17 October 2012
Mark Heywood, Executive Director, SECTION27,
This film festival is a celebration of identify and freedom.
To really appreciate it we have to reflect on the history of the Gay and Lesbian Movement in South Africa. But there is not time for me to do that now.
But what is important to remember is that interestingly (but not accidentally) for a marginalised group, gays and lesbians were one of the first beneficiaries of South Africa’s constitutional dispensation: achievement of non-discrimination on grounds of sexual orientation & gender (section 9, Equality clause); decriminalisation of sodomy; establishing right to marry. Took SA from one of the most repressive societies to one of most progressive in space of a decade.
I say ‘not accidental’ because it is important to recall that:
- Achieved this through the struggle of gays and lesbians who came from marginalised and often poverty striken communities to fight for freedom – people like Simon Nkoli, Zackie Achmat, Bev Ditsie, Edwin Cameron, Phumi Mthetwa and others;
- We all benefited from the people who fought and died for the Constitution, because they were fighting for freedom generally.
Today we have “freedom”, but we cannot be truly free in an unfree society.
I don’t want to lecture, but it is generally acknowledged that this is a time of a growing social and political crisis in our country. Marikana, not an isolated incident, but linked to crime of inequality, crisis of unemployment, crisis of deteriorating social conditions in health and basic education.
It’s true to say that for the last 18 years the poorest of the poor have delayed their demands for a better life. Postponed their own claims with the trust that a government and society that is reconstructed along the lines of the constitution, will get to meet their needs. Their trust was in you, as much as it was in the government. That trust is being betrayed.
But now has come a time when the poor are demanding, in the words of Martin Luther King, that the “promissory notes” of the Constitution, “the checks”, are cashed in, when the poor:
“refuse to believe that the bank of justice is bankrupt. … refuse to believe that there are insufficient funds in the great vaults of opportunity of this nation. And so, we’ve come to cash this check, a check that will give us upon demand the riches of freedom and the security of justice.”
The message I want to deliver is that gay and lesbian people, indeed people of any and every gender and sexual preference, need to stand shoulder to shoulder with this movement, and to nudge, no to drive, society towards the resolution of the great crises of our time. The question is how?
That should not be a difficult question to answer … by active citizenry in every sphere of our lives, by respect for others’ dignity. If we do not do that the gains we celebrate will be washed away, or be vulnerable little islands to a tsunami of anger and despair. And believe me, there is nothing inherently sacrosanct about the Constitution, about our rights. Indeed, there are despots waiting to seize advantage of the legitimate anger that is welling up in our society.
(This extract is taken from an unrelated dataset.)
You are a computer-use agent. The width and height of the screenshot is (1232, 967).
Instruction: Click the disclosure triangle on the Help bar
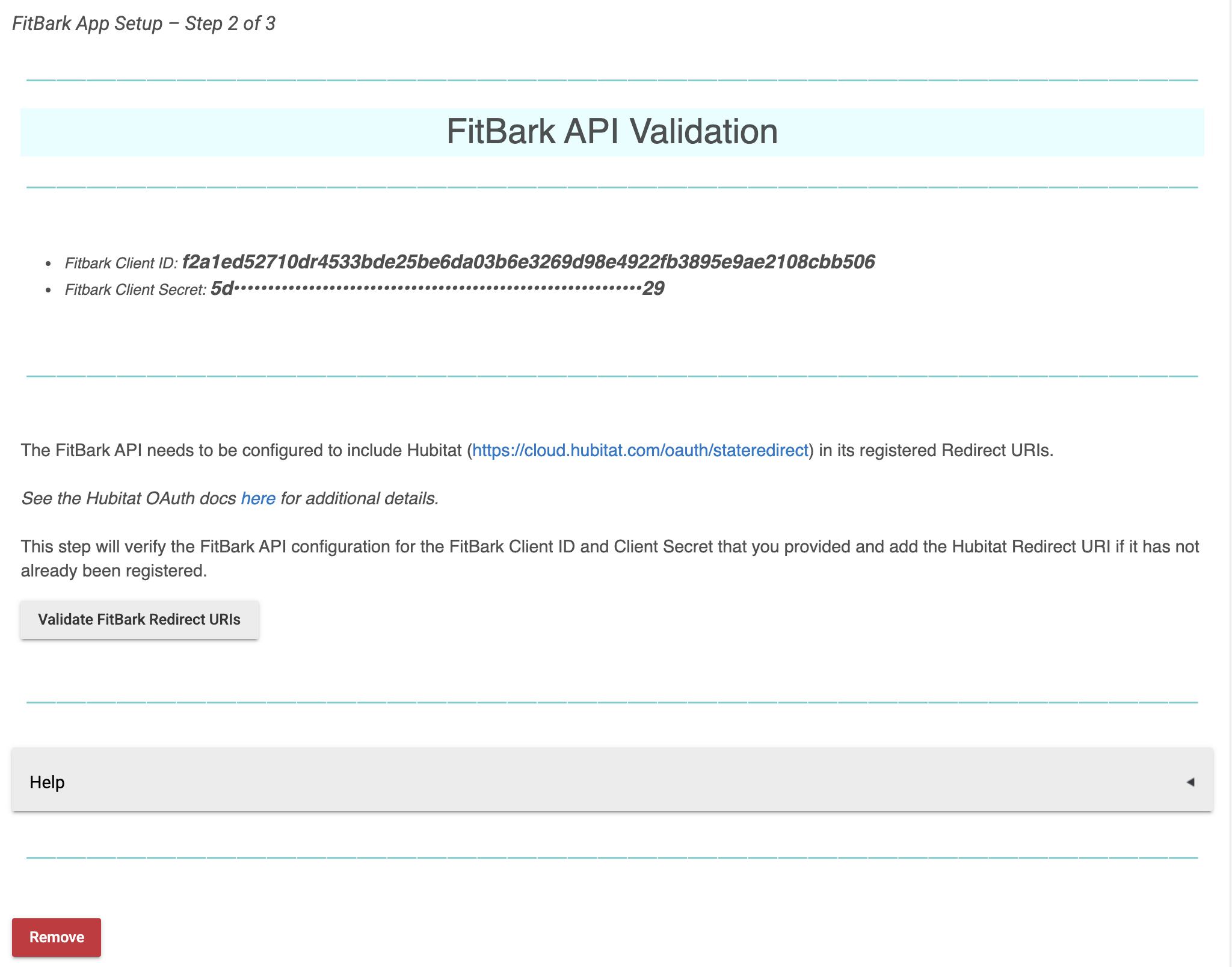pos(1192,782)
We have already heard the rumblings from the likes of Patakile Holomisa.
We need solidarity with the poor but we also need solidarity within this community.
We are free in Hyde Park tonight, but our brothers and sisters are not free in Katlehong. You are free in your security estates; but they are not free or safe outside of walled mansions, where hate crimes of ‘corrective rape’, murder and intimidation have free rein.
On December 18th it will be a year since the murder of Jason Wessenar. Still there have been no convictions and little investigation. Why are we silent about this denial of justice?
In this context I cannot avoid to comment on the appalling assault (for that is what it was) at Jo’burg Gay Pride on October 6th. The One in 9 Campaign was brave and right. Little more than 20 brave women were justified in trying to bring the pain and despair of 20,000 or 200,000 (we do not know) silenced ‘others’ to the party. But in response, the behaviour of the bigots mirrored the behaviour of bigotry everywhere.
This was not the type of behaviour that we see celebrated in these films. It has to be condemned. We must restore the traditions of activism, assertion and equality. That is not to deny the right to identity or celebration, but to demand and live it.
So, if we are true to ourselves we should do exactly what one bigot demanded “go back to the townships” and make sure freedom reins everywhere in South Africa.